> Data shown:

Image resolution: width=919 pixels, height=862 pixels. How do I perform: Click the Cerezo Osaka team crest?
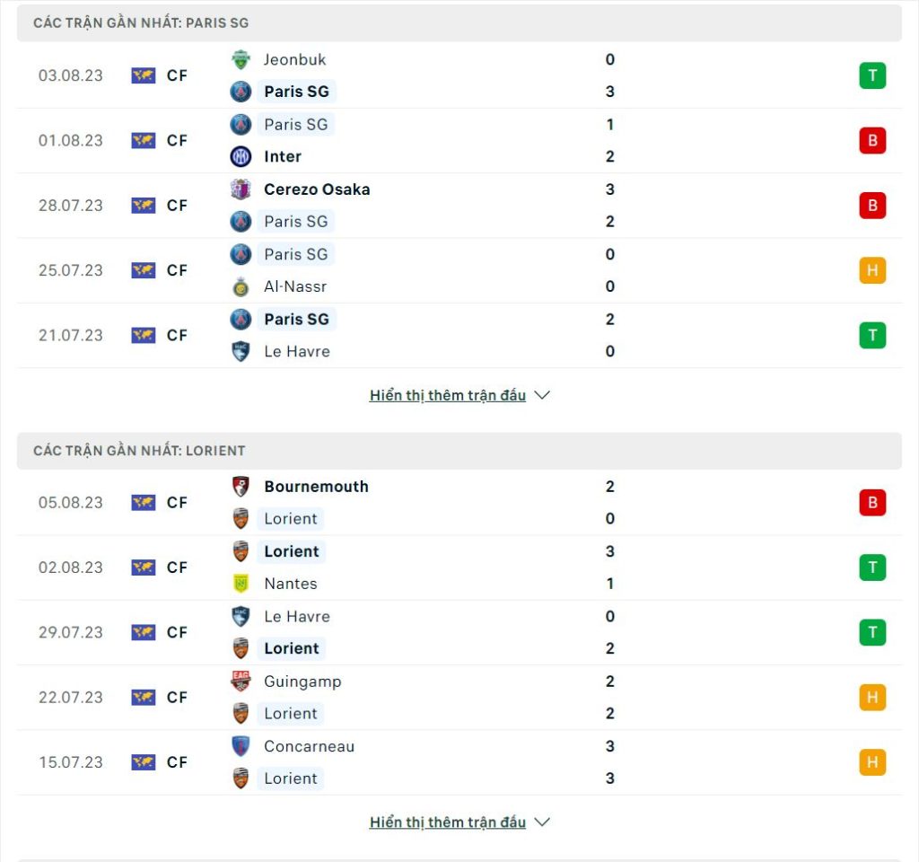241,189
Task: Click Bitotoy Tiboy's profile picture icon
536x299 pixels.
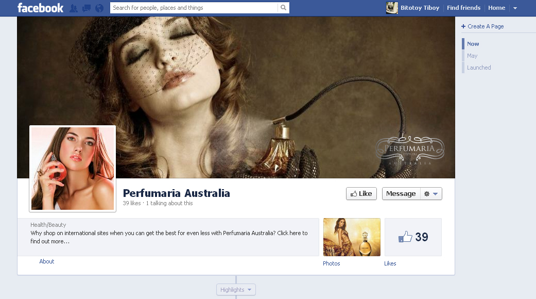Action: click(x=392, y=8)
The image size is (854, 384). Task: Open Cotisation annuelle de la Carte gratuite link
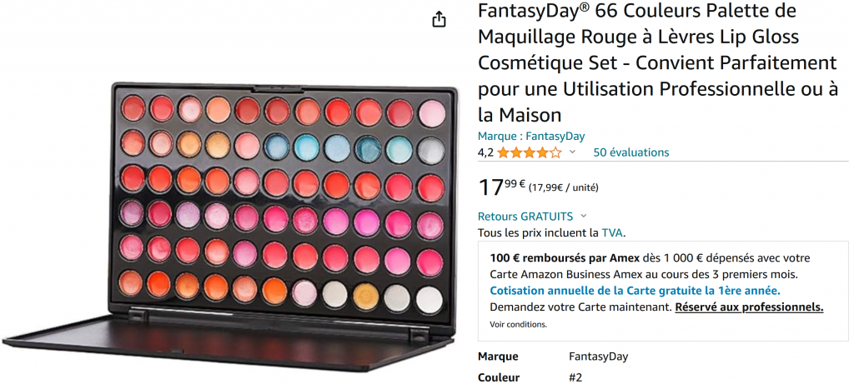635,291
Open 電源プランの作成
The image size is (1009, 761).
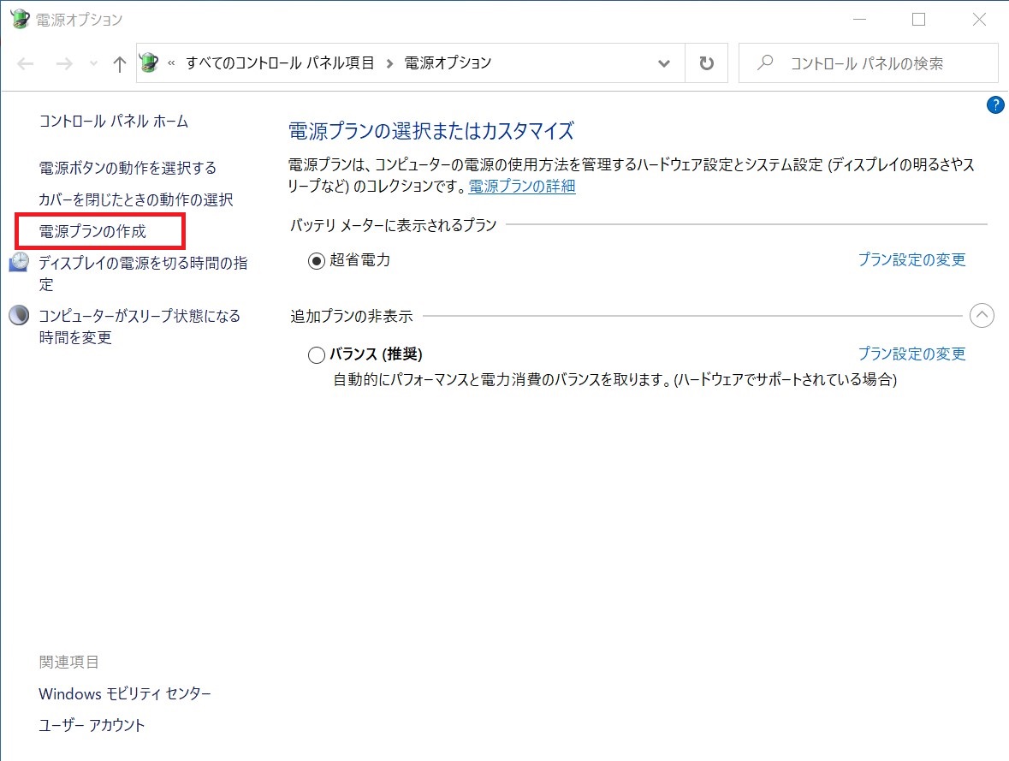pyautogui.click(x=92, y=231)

> Your instructions:
Rewrite the listing, from the line containing "The image size is (854, 384)." through the end of the listing, as a two-column CSV with the header instruction,response and one row for each instruction paired with its answer. Wrap each field in double quotes, replace line breaks with spaces, and leave the pictures out.

> Solution for this problem:
instruction,response
"The image size is (854, 384). Task: Open Cotisation annuelle de la Carte gratuite link","635,291"
"Open 電源プランの作成 The image size is (1009, 761).","pyautogui.click(x=92, y=231)"